Since grace builds on nature, however, we can also say that the goodness of life, of being alive, is an elementary truth. Mankind as a whole feels a fundamental and unquestioned attachment to life, and if asked, would declare that life is the first and most basic of all good things, without which any other good would be impossible. The hearts of true lovers, moreover, yearn for growth and life—and so, too, does the human child that proceeds naturally from their love.
Thus, to sink to a point where life is avoided like the plague or thrown away as though it meant nothing or was worth nothing, as though we ourselves had the right to decide when or if a life should be lived, and not only our own life but another’s life (!)—to reach this point is already to have been divorced from one’s bond to the world, detached from the goodness of being, and deceived into thinking that life is something over which we have final say.

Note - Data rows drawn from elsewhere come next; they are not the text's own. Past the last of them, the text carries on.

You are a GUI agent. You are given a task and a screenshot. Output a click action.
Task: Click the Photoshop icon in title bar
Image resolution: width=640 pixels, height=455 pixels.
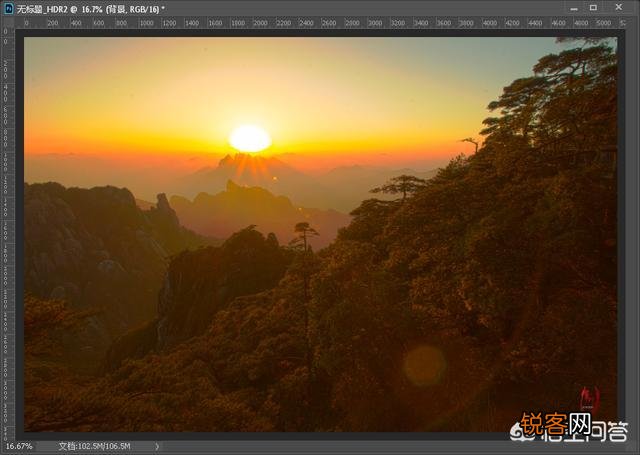[9, 8]
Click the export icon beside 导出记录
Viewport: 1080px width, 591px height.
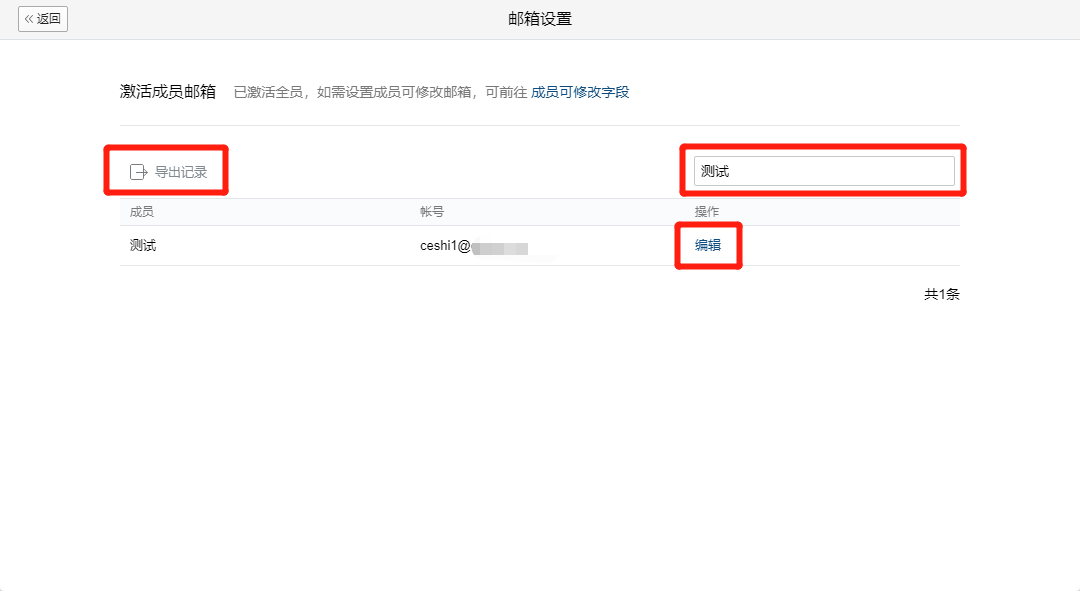140,170
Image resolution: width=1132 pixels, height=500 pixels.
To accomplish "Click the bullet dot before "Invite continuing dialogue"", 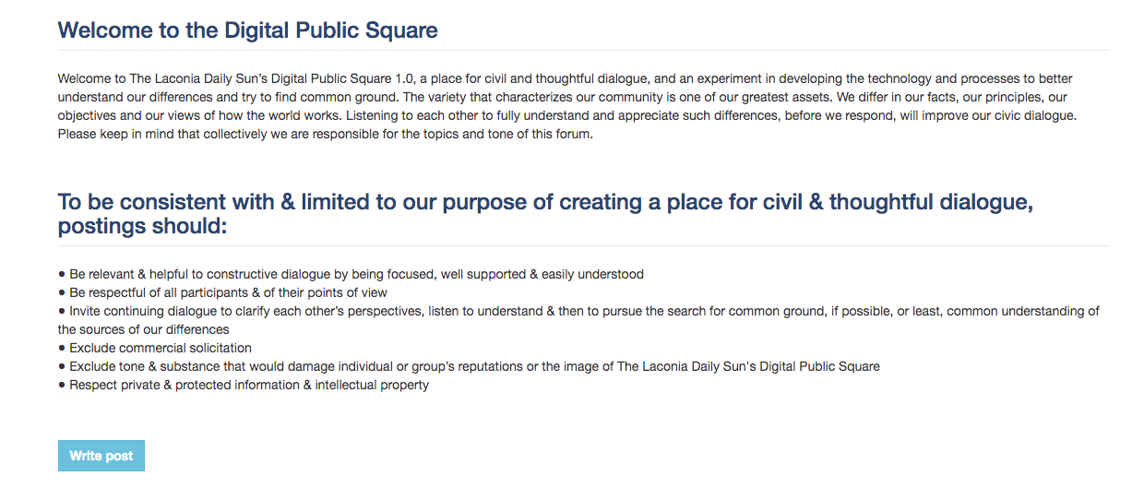I will 62,311.
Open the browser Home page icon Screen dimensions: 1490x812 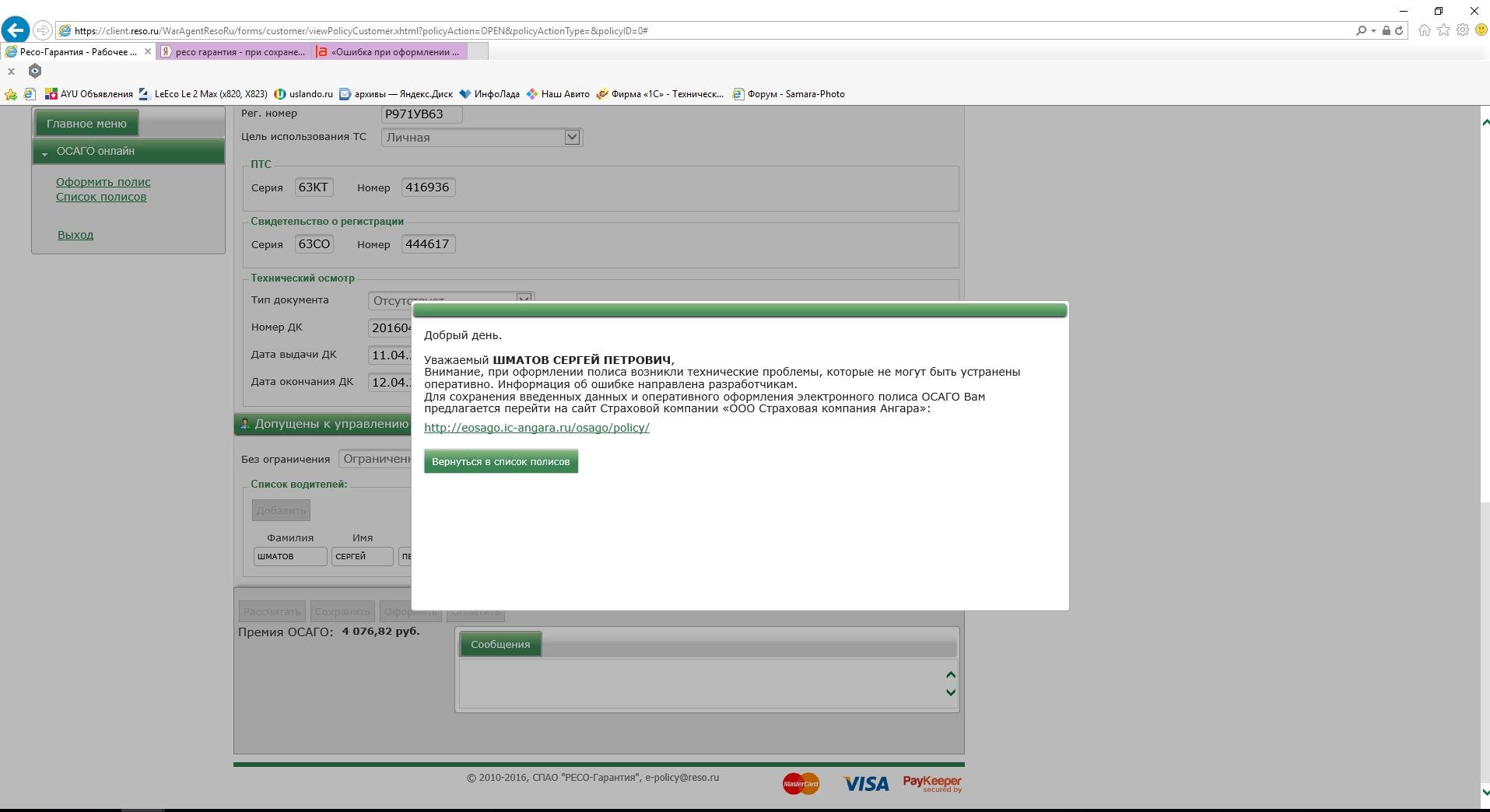point(1424,30)
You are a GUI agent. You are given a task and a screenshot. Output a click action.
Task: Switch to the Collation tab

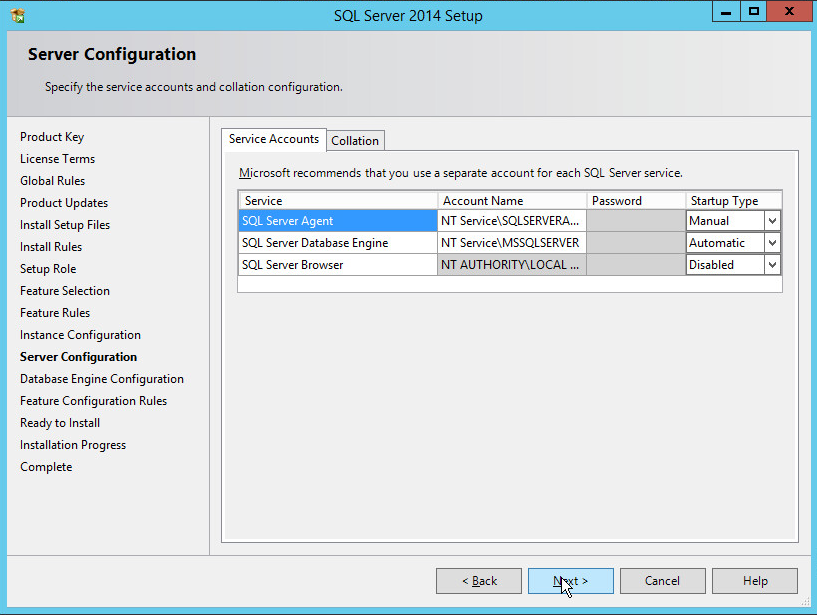pyautogui.click(x=355, y=141)
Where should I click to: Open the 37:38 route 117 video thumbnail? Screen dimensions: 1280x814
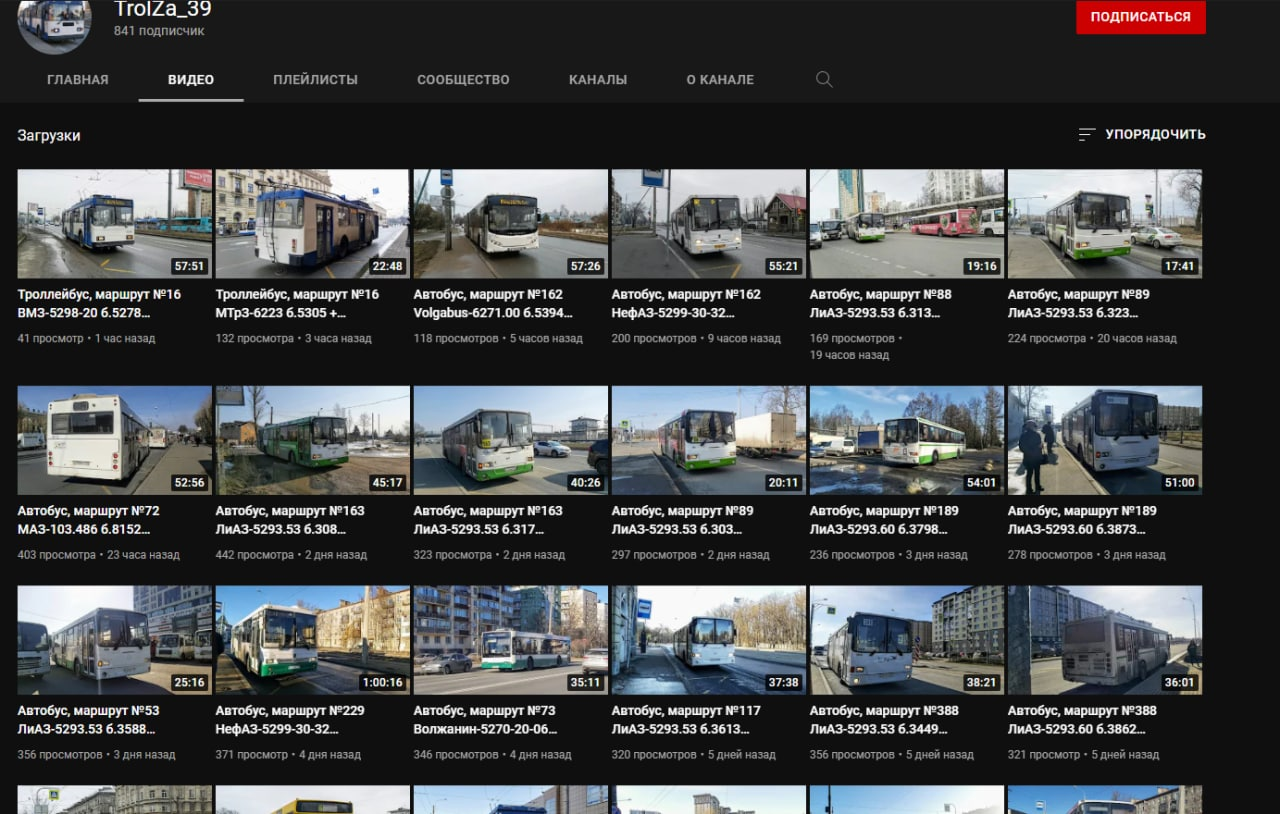708,640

We ourselves would deny a fictitious right over our own lives to anyone else, if we had committed no crime deserving of death. In a monstrous contradiction, we then allow ourselves to sit in a tyrannical court of judgment over the lives of unborn children, of future men and women like ourselves, who have done nothing to deserve being cut off from existence.
In the battle over marriage, procreation, and the defense of life, we must realize that we are up against a combination of metaphysical nihilism and spiritual egoism vastly more powerful than any human army or political system—a demonic corruption of mind and heart that cannot be driven out except by prayer, fasting, and martyrdom, as were the errors and crimes faced by the early Christians—and faced down by them.